ベルは目を瞑りしあわせそうだ。そんなに美味いのか?
退屈だ……
そうだ、僕は今、吸魔のロザリオをつけてる。外してさっさ終わらせてやろう。
僕はロザリオを外す。
「ウボボボボボッ!」
ベルの口と鼻から白い光が漏れる。
「あんた何のつもりよ! ベルを殺す気かしら!!」
「時間かかりそうだから、加速してやったよ」
僕は、ベルの食べてた蒸かし芋を手に取る。
「なんで、お前干上がらないのかしら?」
ベルが不服そうに言う。魔力吸われると干上がるのか?
そんな危険な事しないでほしい。
「鍛え方がちがうからな」
僕は応え、芋をベルにあてがう。あ、食った。
「胸だけで無く魔力も巨大ってお前何者なの?」
「今は、まだ、駆け出しの冒険者だ、いずれは英雄になるつもりだ」
そこで僕は血迷った。何も考えていなかったのだろう。
「お前も一緒に冒険しないか? 運動して痩せないといけないだろう?」
「ベルが、ベルが冒険者……」
ベルは目を丸くする。大きいクリックリだ。もしかしてこいつ痩せたらめっちゃ可愛いんじゃ?
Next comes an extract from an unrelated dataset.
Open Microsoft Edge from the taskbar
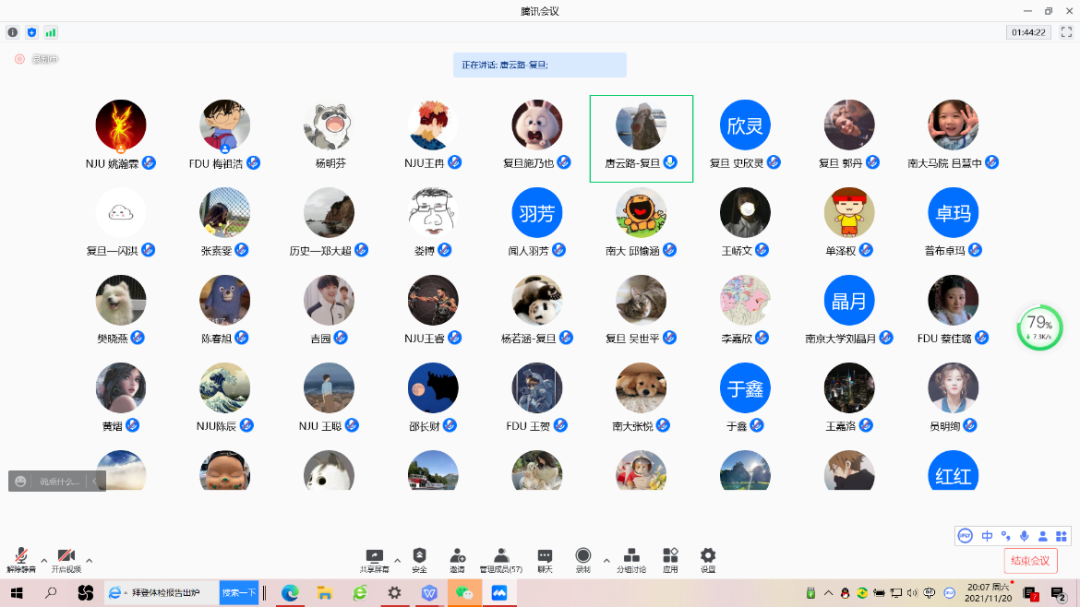This screenshot has height=607, width=1080. pos(290,593)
「もっとベルに魔力をよこすのかしら、そしたら考えるわ」
ベルは芋を食べ終わると、また、僕の指を食べる。
しばらくして、やっとこの謎時間が終わった。
「さっきの魔法の分は回復したわ。ベルのマナはかなり高いはずなのに。まだまだ余力あるようね。お前、なんて便利なのかしら」
ベルは早口でまくし立てると立ち上がる。
「今ならやれそうな気がするわ!」
ベルは呪文を唱え始める。
「あまねく存在するマナよ。我らを満たしたまえ」
ベルの右手に光が集まる。
「アンブロシア!!」
ベルは、右手に集まった魔力を搾り取るように握りしめる。
ヌチョ!
きったねー音を出しながら、その絞られた魔力は物質化する。
黒くて、ウェットなかりんとうみたいなそれは、まるでう○こだ!
「喜ぶのよ! 成功したわ! マナを食べ物に変換するのに成功したわ。これはアンブロシア。神話で神々の食べ物って意味よ。ああ、これで世界の歴史が変わるかしら!」
ベルはそのう○こみたいな物質を満面の笑顔で僕に差し出す。
「さあ! 食べるのかしら!」
「食えるか! ボケェ!!」
僕は問答無用でベルの差しだした手を、やつの顔に押しつけた。